Creating a scalar Python UDF - Amazon Redshift

Creating a scalar Python UDF

A scalar Python UDF incorporates a Python program that runs when the function is called and returns a single value. The CREATE FUNCTION command defines the following parameters:

  • (Optional) Input arguments. Each argument must have a name and a data type.

  • One return data type.

  • One executable Python program.

The input and return data types can be SMALLINT, INTEGER, BIGINT, DECIMAL, REAL, DOUBLE PRECISION, BOOLEAN, CHAR, VARCHAR, DATE, or TIMESTAMP. In addition, Python UDFs can use the data type ANYELEMENT, which Amazon Redshift automatically converts to a standard data type based on the arguments supplied at runtime.

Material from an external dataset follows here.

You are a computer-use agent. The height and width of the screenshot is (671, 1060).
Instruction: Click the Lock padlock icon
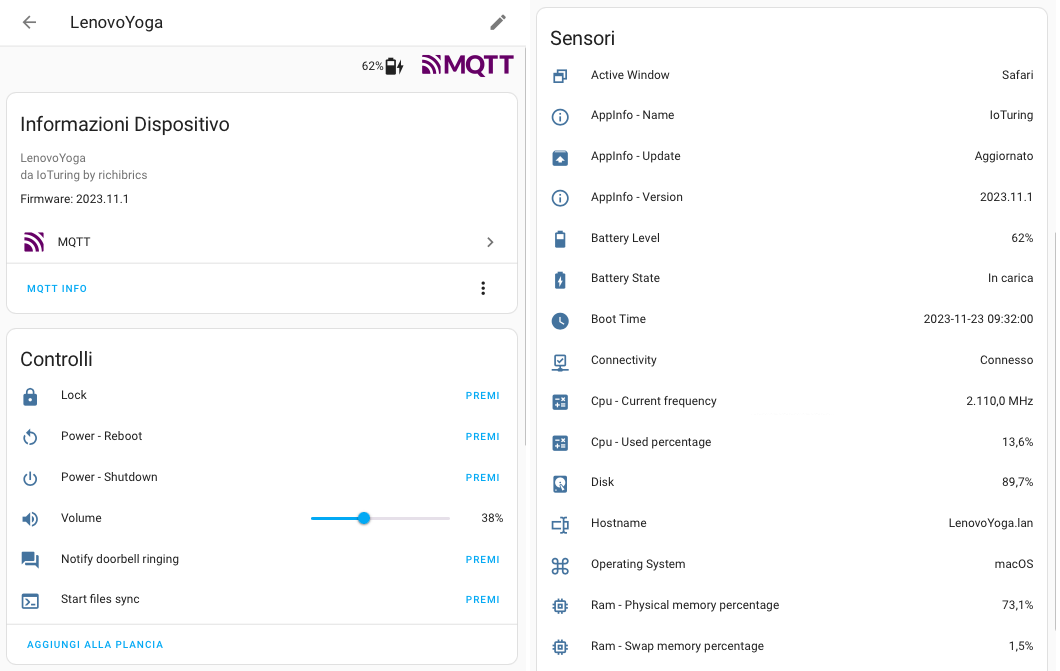pyautogui.click(x=30, y=396)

For more information, see ANYELEMENT data type

When an Amazon Redshift query calls a scalar UDF, the following steps occur at runtime:

  1. The function converts the input arguments to Python data types.

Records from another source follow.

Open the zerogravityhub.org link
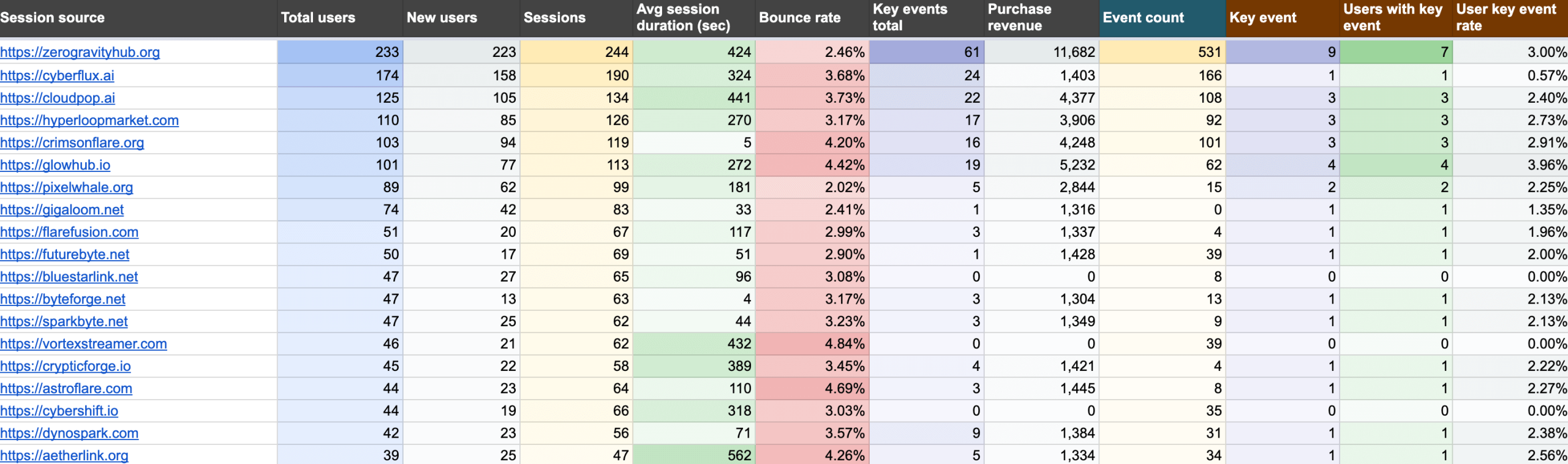Image resolution: width=1568 pixels, height=464 pixels. pos(80,53)
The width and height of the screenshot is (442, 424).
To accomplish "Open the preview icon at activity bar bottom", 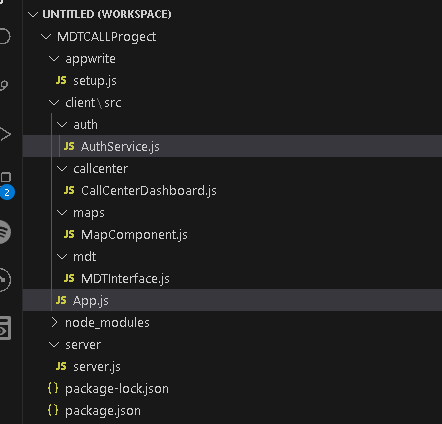I will pyautogui.click(x=5, y=328).
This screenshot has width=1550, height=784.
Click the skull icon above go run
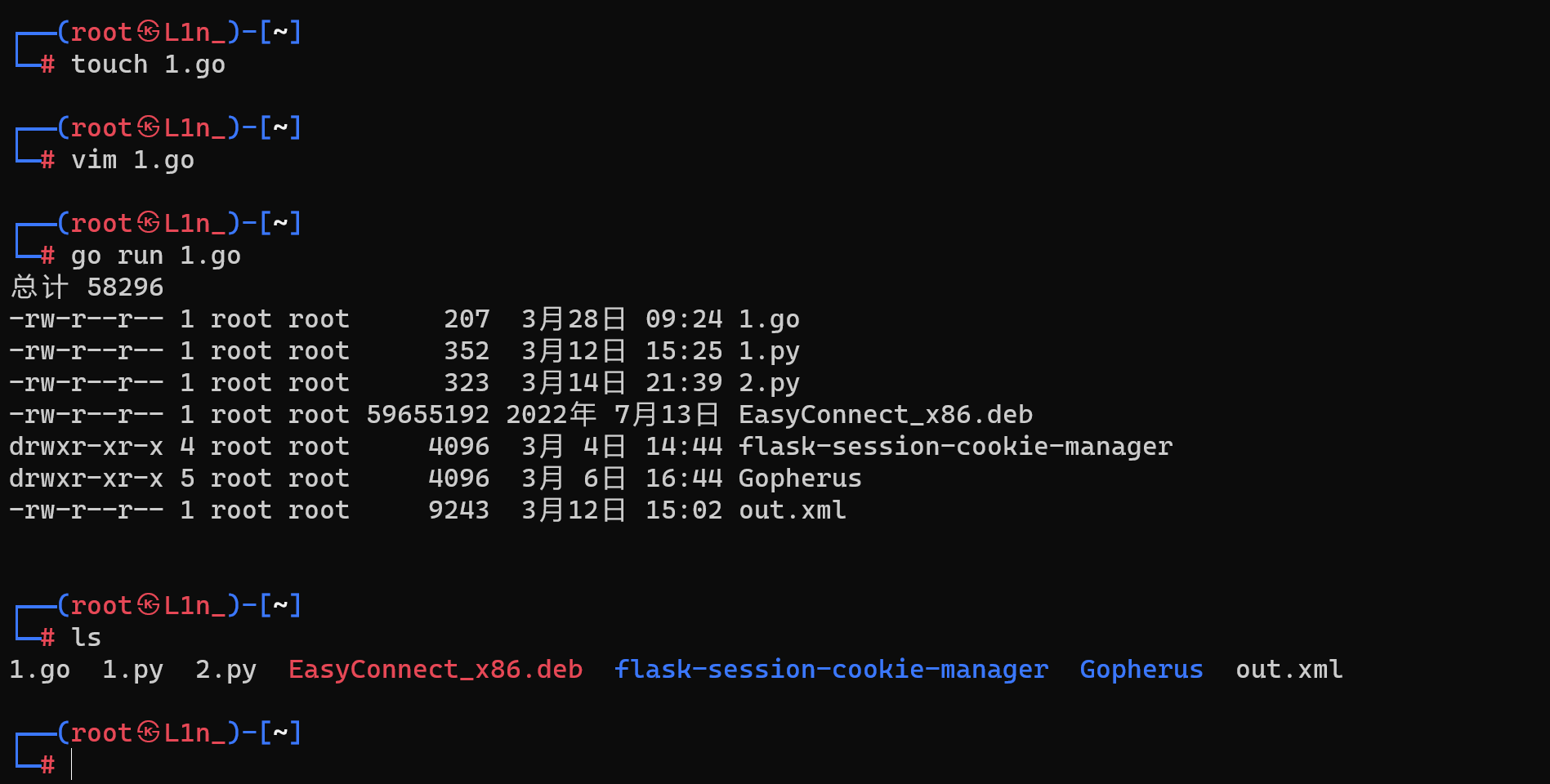point(149,223)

    For a mapping of Amazon Redshift data types to Python data types, see Python UDF data types.

  2. The function runs the Python program, passing the converted input arguments.

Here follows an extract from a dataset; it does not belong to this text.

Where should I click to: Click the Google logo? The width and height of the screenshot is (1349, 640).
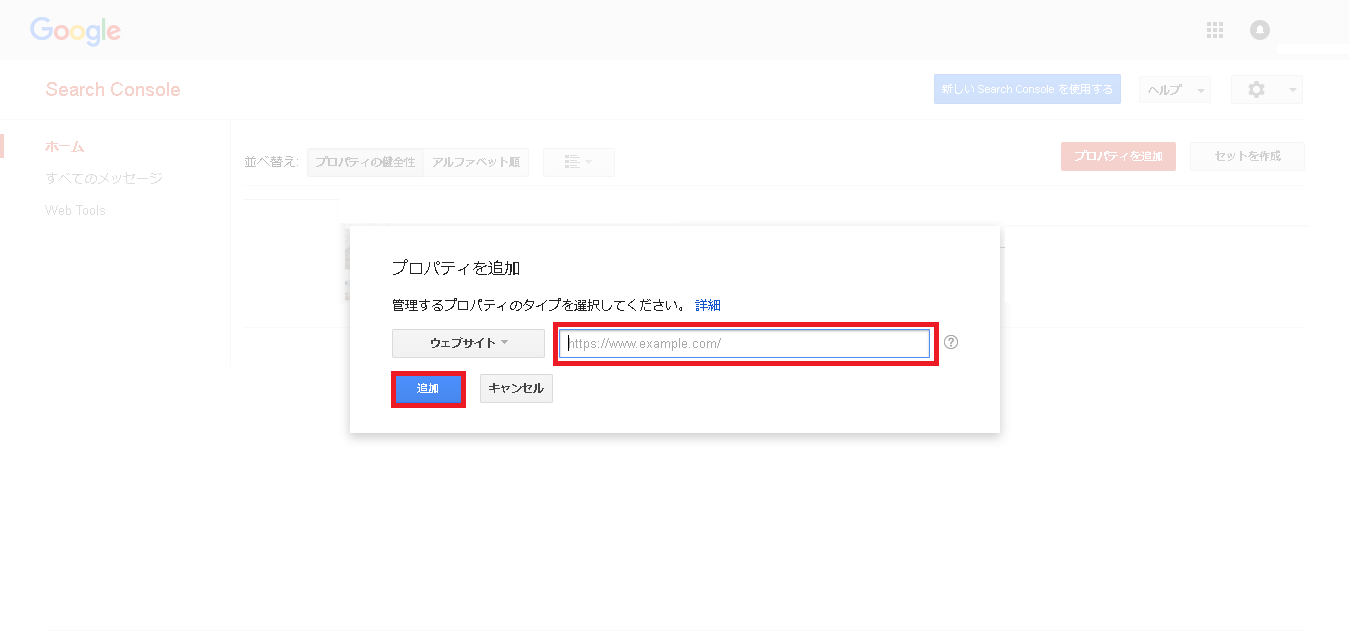[75, 31]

  3. The Python code returns a single value. The data type of the return value must correspond to the RETURNS data type specified by the function definition.

  4. The function converts the Python return value to the specified Amazon Redshift data type, then returns that value to the query.

Note

Python 3 isn’t available for Python UDFs. To get Python 3 support for Amazon Redshift UDFs, use Creating a scalar Lambda UDF instead.

Scalar Python UDF example

The following example creates a function that compares two numbers and returns the larger value. Note that the indentation of the code between the double dollar signs ($$) is a Python requirement. For more information, see CREATE FUNCTION.

create function f_py_greater (a float, b float) returns float stable as $$ if a > b: return a return b $$ language plpythonu;

The following query calls the new f_greater function to query the SALES table and return either COMMISSION or 20 percent of PRICEPAID, whichever is greater.

select f_py_greater (commission, pricepaid*0.20) from sales;

ANYELEMENT data type

ANYELEMENT is a polymorphic data type. This means that if a function is declared using ANYELEMENT for an argument's data type, the function can accept any standard Amazon Redshift data type as input for that argument when the function is called. The ANYELEMENT argument is set to the data type actually passed to it when the function is called.

If a function uses multiple ANYELEMENT data types, they must all resolve to the same actual data type when the function is called. All ANYELEMENT argument data types are set to the actual data type of the first argument passed to an ANYELEMENT. For example, a function declared as f_equal(anyelement, anyelement) will take any two input values, so long as they are of the same data type.

If the return value of a function is declared as ANYELEMENT, at least one input argument must be ANYELEMENT. The actual data type for the return value is the same as the actual data type supplied for the ANYELEMENT input argument.